Spatially localized structures occur frequently in forced dissipative systems. Well-studied
examples include localized spots or cavity solitons in a driven optical cavity, localized
surface peaks in a ferrofluid subjected to a normal magnetic field, and localized electrical
breakdown in a gas discharge. Other well-known examples include spatially localized
oscillations called oscillons, first identified in vibrating granular media and subsequently
observed in vibrating polymeric liquids. Convectons or spatially localized convection are
present in binary fluid mixtures heated from below.

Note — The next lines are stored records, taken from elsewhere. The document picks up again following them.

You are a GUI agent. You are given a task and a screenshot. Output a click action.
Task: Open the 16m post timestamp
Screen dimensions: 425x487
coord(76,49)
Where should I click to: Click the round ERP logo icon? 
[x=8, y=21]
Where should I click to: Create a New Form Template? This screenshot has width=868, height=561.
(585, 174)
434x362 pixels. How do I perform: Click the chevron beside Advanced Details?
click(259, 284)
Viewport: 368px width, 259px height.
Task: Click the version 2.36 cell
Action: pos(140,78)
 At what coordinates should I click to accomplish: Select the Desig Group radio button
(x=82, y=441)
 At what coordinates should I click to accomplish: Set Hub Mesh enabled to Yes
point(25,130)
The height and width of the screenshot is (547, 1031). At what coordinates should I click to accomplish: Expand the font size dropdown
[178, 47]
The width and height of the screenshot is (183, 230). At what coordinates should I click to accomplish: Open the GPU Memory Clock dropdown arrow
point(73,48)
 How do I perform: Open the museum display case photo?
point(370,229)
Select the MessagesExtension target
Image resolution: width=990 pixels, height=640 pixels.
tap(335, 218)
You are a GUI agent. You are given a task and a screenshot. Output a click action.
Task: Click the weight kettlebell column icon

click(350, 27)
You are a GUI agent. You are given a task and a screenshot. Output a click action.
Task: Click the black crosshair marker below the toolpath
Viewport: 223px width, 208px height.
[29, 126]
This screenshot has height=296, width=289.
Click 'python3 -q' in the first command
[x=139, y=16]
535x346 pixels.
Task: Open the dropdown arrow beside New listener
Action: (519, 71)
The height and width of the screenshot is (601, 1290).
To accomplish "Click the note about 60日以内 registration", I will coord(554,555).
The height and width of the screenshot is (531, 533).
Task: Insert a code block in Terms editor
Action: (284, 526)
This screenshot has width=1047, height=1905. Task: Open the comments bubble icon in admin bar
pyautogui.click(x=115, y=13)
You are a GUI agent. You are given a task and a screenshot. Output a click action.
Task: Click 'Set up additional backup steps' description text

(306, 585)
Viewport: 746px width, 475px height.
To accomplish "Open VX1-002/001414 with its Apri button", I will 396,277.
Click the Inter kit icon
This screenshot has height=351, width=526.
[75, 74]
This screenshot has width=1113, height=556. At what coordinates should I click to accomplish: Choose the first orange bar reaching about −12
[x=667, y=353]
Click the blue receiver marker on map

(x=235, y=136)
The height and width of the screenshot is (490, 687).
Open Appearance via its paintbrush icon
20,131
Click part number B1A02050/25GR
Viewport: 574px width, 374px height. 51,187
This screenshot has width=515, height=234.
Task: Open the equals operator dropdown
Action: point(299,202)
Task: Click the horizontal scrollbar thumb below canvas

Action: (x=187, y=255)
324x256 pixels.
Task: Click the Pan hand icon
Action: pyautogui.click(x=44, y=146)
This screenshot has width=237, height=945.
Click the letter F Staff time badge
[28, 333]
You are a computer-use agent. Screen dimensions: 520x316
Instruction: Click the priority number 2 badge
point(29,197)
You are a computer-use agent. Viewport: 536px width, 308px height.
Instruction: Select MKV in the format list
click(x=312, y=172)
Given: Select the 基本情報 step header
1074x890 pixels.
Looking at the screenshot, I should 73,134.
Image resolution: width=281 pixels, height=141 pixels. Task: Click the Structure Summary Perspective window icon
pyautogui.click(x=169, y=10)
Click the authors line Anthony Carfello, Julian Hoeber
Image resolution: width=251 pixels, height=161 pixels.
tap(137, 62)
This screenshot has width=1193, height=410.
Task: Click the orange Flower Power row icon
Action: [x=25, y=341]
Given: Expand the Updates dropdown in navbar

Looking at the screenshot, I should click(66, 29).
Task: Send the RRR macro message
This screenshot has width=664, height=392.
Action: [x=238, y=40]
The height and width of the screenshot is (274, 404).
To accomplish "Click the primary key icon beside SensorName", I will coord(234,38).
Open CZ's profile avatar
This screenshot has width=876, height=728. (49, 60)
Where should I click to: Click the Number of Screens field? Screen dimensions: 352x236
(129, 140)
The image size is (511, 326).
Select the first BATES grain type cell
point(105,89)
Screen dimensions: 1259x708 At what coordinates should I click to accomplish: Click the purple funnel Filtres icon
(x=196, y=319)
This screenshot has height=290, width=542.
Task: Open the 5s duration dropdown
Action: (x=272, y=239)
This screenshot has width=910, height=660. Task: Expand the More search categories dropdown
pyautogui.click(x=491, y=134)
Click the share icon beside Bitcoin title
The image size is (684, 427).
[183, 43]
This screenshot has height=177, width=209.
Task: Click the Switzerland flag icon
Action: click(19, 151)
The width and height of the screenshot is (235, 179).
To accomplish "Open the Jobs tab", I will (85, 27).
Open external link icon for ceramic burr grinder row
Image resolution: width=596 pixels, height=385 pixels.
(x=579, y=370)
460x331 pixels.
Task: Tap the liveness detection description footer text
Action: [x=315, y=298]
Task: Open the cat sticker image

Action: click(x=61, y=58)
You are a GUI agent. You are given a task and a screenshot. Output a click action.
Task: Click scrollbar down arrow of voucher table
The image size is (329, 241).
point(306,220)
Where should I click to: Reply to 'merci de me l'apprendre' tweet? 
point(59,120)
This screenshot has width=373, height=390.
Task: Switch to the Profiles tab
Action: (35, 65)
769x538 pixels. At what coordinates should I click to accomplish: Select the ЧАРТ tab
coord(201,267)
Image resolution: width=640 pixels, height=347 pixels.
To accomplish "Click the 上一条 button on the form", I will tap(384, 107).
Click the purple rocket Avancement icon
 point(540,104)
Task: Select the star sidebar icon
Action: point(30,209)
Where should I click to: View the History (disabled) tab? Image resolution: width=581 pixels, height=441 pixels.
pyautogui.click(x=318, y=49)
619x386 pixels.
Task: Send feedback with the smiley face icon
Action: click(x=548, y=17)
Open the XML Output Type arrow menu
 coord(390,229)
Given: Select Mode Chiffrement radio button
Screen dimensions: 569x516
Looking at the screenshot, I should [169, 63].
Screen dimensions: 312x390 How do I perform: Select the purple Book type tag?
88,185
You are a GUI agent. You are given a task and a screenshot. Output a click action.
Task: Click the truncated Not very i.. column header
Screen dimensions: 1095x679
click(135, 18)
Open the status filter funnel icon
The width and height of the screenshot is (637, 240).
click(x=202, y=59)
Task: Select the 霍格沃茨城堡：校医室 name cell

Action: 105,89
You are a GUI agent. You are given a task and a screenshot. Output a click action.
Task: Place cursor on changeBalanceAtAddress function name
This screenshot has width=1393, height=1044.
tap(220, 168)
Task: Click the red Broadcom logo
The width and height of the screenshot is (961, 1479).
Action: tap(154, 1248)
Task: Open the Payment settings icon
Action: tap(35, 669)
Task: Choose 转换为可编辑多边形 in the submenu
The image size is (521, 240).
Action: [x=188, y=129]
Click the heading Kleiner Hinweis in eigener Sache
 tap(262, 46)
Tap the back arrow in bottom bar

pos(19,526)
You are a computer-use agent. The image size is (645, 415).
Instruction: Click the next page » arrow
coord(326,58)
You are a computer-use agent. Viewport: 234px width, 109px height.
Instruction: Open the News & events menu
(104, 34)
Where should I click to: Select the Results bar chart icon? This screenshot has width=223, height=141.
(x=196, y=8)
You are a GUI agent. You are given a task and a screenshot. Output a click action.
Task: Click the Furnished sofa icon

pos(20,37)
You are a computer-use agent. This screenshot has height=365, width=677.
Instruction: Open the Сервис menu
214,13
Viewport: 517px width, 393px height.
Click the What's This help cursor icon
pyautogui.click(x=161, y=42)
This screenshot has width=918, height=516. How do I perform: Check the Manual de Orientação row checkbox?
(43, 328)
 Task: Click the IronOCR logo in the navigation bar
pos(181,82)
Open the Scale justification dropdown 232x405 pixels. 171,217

Recent studies of the onset of shear flow turbulence have revealed localized turbulence,
in the form of stripes or patches, prior to the development of the turbulent state. Buckling
of slender structures leads to spatially localized deformation. Other systems such
dewetting thin liquid films on a substrate or flowing over a heated substrate exhibit some
of the same behavior.
Experiments show that these structures may be stationary or move, and have a
tendency to form a variety of bound states resembling molecules. In addition they mayundergo instabilities leading to fission, replication or disappearance. Such experiments
often show that distinct spatially localized structures coexist and are simultaneously
stable. This type of behavior generally occurs in the region of bistability between a
homogeneous or unstructured background state and a spatially periodic or structured
state: the resulting localized states consist of an inclusion of the periodic state
embedded in the homogeneous background and connected to it by fronts. These
structures differ in their size, and numerical modeling indicates that they lie on a small
number of solution branches in a bifurcation diagram that snake back and forth across
part of the bistability region. This mechanism for creating infinitely many coexisting
stable localized structures is commonly referred to as snaking, and is now known to
occur in the partial differential equations of nonlinear optics and fluid dynamics. In one
spatial dimension it has been analyzed comprehensively via asymptotics beyond all
orders and dynamical-systems techniques in a fourth-order model equation, the SwiftHohenberg equation, which serves as a paradigm or "normal form" for this phenomenon.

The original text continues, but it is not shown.